MANITOWOC, Wis. — Crane and lifting solutions manufacturer Manitowoc Co. recently reported second-quarter net sales of $394.6 million.
Second-quarter orders of $379.5 million, which included the initial production order related to a U.S. Army contract, were up 9 percent from the comparable period in 2016. Backlog totaled $491.2 million at June 30, 2017, up 25 percent from the second-quarter 2016 ending backlog of $393.5 million.
Second-quarter 2017 net sales were $394.6 million, versus $457.7 million in the comparable period in 2016. The majority of the year-over-year decline was attributable to lower crawler crane shipments in the Americas, as the company shipped a significant volume of these cranes in the prior year, and lower rough-terrain crane shipments, primarily in the Americas and the Middle-East, mainly due to continued weakness in oil and gas market demand.

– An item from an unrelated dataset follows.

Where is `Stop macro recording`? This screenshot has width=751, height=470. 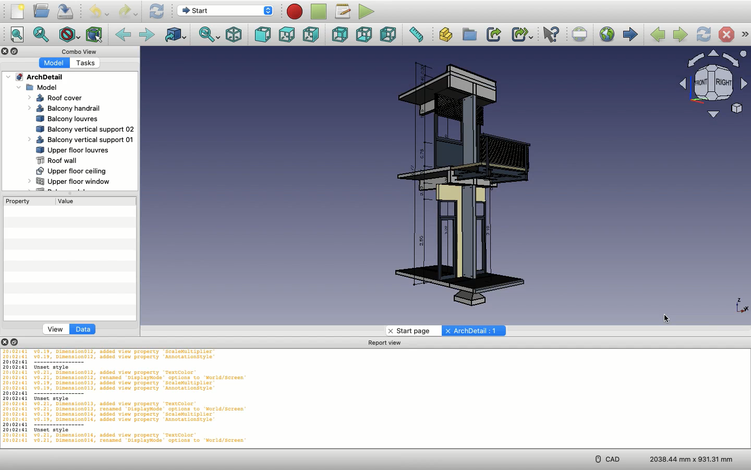
Stop macro recording is located at coordinates (319, 12).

The company reported net income from continuing operations of $700,000 in the second-quarter 2017, versus a net loss from continuing operations of $5 million in the second-quarter 2016.
“In the second quarter we have seen order improvement in most product categories except lattice boom crawler cranes,” Barry L. Pennypacker, president and chief executive officer, said in a news release. “We have experienced pockets of improved demand in specific markets like the Permian and Eagle Ford basins in North America. European markets continue to experience moderate growth, mainly in residential and non-residential construction markets, partly offset by continued weakness in the Middle-East.”
The company’s crane group headquarters is in Shady Grove, Pa., near Greencastle.